Other friend circles shared “year in summary” missives, carefully folded and always featuring highlights I knew I’d never achieve. Some used the yearly cards to deliver school picture day photo minis, with child name and year noted on the back. And another group always purchased boxes of cards from their favorite museum/nonprofit, sending something both unique and mission-supporting.

Ah, the ritual of it all!

I have never exactly gotten awards for submitting projects early, so eventually, I turned my holiday cards into New Year's cards, which avoided the “which holiday do you celebrate” conundrum and — more importantly — bought another week in the due date timeline. Then one year, as the world shifted away from paper, my lists got lost in yet another move and I fell out of the card cycle.

Of course, no one needs to send paper cards anymore. Companies such as Paperless Post (paperlesspost.com) let you easily select and send digital cards, including customized photo embellished ones. And if you want paper, the same interface lets you create and mail a physical object with a few mouse clicks. Greeting card company Blue Mountain (bluemountain.com) began offering digital cards and click–to–send paper cards years ago, as did competitors American Greetings and Hallmark and a plethora of others. Over time, these companies rolled out variations, adjusting to changing tastes and technology.

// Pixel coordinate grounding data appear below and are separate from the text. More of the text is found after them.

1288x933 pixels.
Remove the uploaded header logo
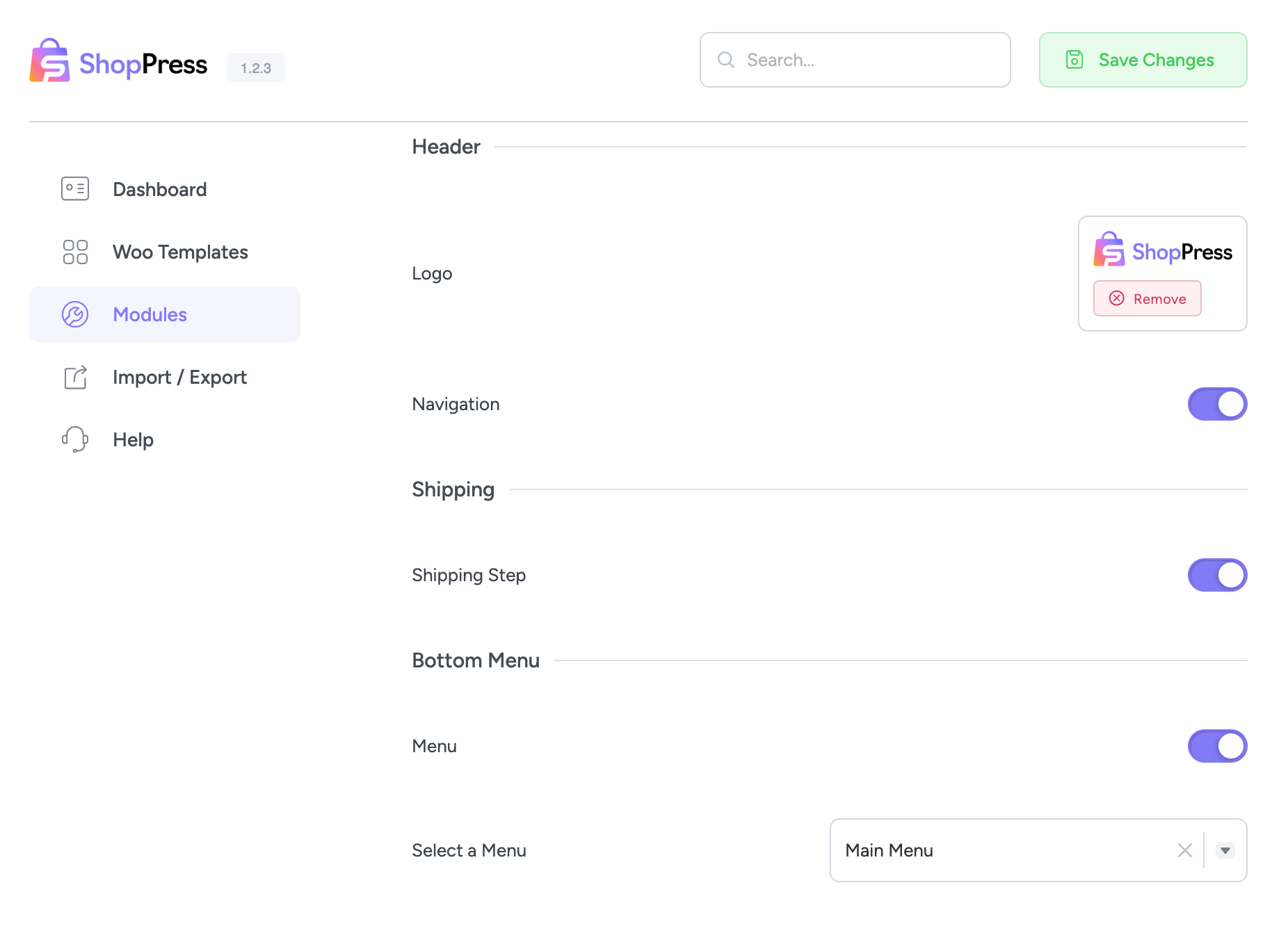tap(1147, 298)
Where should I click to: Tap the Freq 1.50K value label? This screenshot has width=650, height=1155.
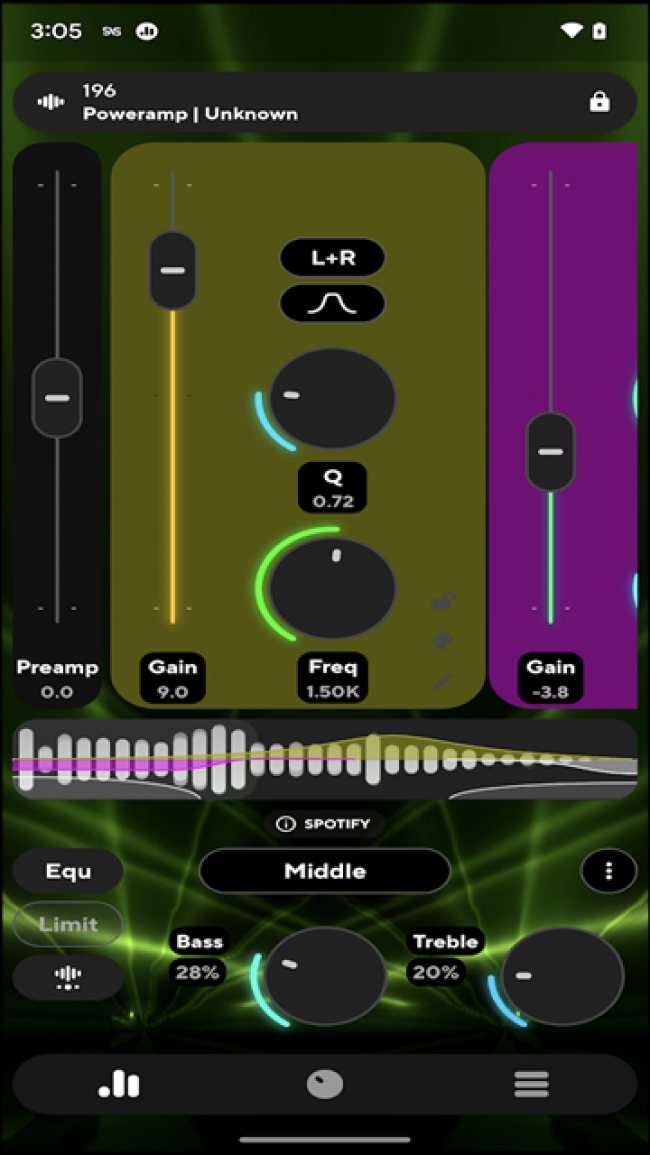pyautogui.click(x=332, y=679)
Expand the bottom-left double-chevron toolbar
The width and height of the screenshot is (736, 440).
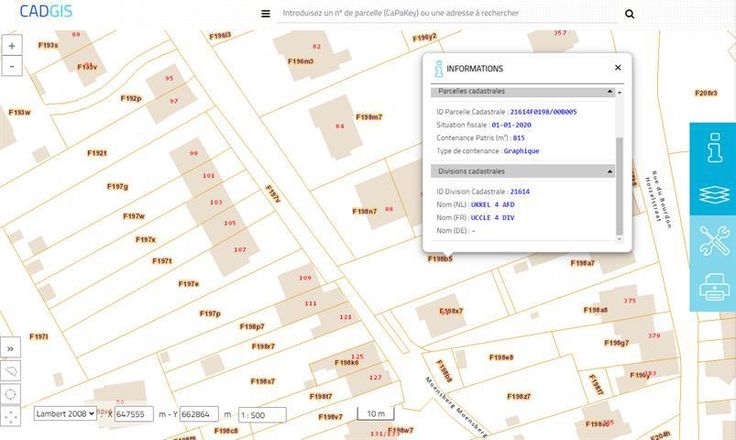11,348
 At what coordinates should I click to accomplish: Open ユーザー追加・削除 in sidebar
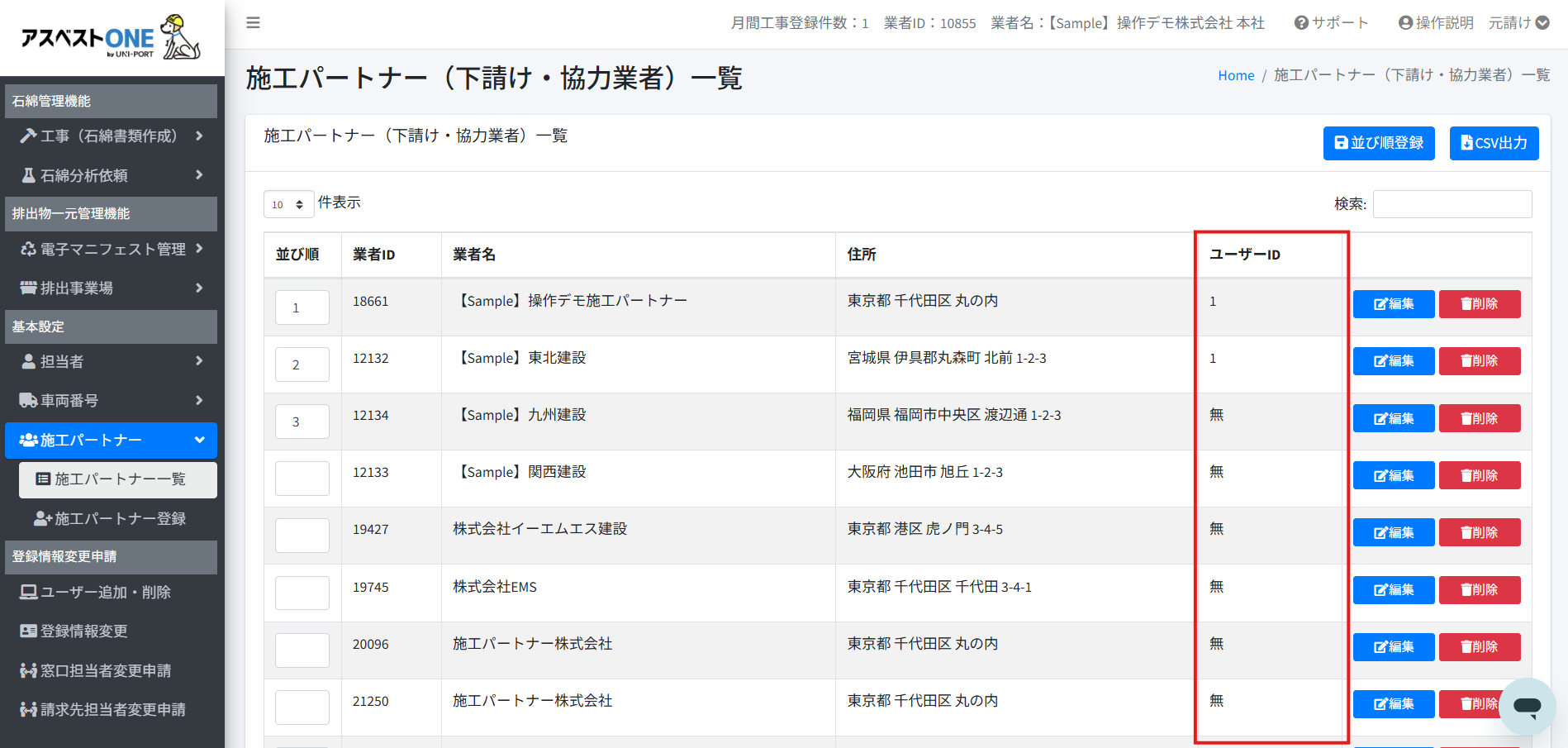(x=105, y=592)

Quirky creative touches abound. JibJab (jibjab.com) created its own little circle of buzz a generation ago when it introduced customized cards with an edge. You drop in a photo of your face — and faces of your family and friends if you want — and its app integrates the faces into a singing/dancing video.

As we crossed the millennium some 20 years ago, artist Jacquie Lawson created an e-Christmas card and, in what was probably her friend circle creative competition, sent it out. Based on feedback, within a year she and her programmer nephew set up a website and digital card company (jacquielawson.com). The company continued to grow, went under the wing of American Greetings, and today incorporates multiple artists, while its English village aesthetics continue to attract fans — each card telling a gentle animated story of carolers at the door or children decorating a wintery bird seed tree.

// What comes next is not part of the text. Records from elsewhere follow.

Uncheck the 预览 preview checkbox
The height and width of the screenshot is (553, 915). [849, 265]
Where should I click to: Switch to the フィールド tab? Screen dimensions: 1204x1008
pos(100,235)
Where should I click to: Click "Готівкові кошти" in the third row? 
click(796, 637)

I confess that I always enjoy the Jacquie Lawson cards I receive — and always watch them more than once. But lately, I’ve been thinking about holiday cards more broadly and wondering how the digital stacks up to the physical … and if we might be seeing a revival of an old tradition.

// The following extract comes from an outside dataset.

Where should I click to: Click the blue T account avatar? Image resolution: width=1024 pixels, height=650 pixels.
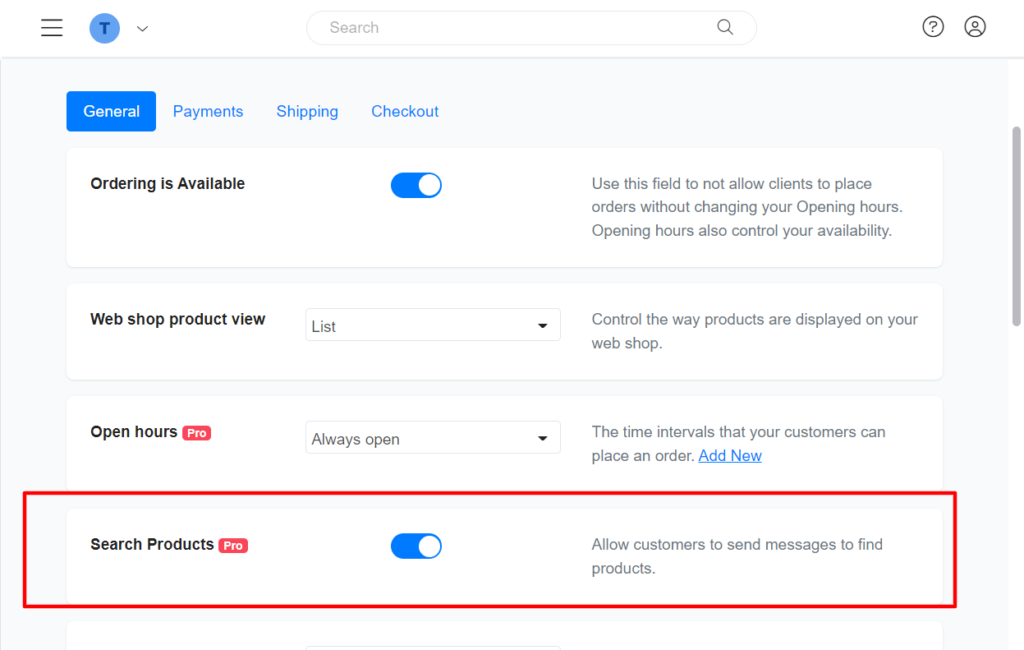point(104,28)
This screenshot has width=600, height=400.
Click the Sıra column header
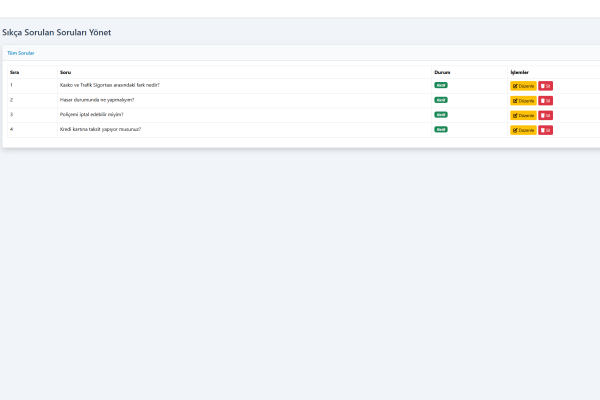(15, 72)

Greeting cards date to the Victorian era, with a British civil servant named Henry Cole getting credit for generating the first Christmas cards in 1843. Things kept chugging merrily along … until digital lives changed up everything. But now, Millennial and Gen Z folks seem to be driving a resurgence of paper card sending. Data backs this up — searches and sales of greeting cards have risen over the past year. Industry pundits cite “screen burnout” and the pandemic as underlying causes, but I think our fondness for a virtual touch via paper never really went away.

So as the season arrives, welcome these little missives, be they paper or digital. And if they arrive in paper form, here’s a memory jogger: In Yules past, some people tossed the cards at season’s end … but others engaged in what today gets called upcycling: snipping them into gift tags for next season, trimming and folding them into literal garlands, and even doing a bit of origami to create little gift boxes for future use.

After all, as the saying goes, everything old becomes new again. And some things — like remembering our human circles — never go out of style.

Teresa Martin of Eastham lives, breathes and writes about the intersection of technology, business and humanity.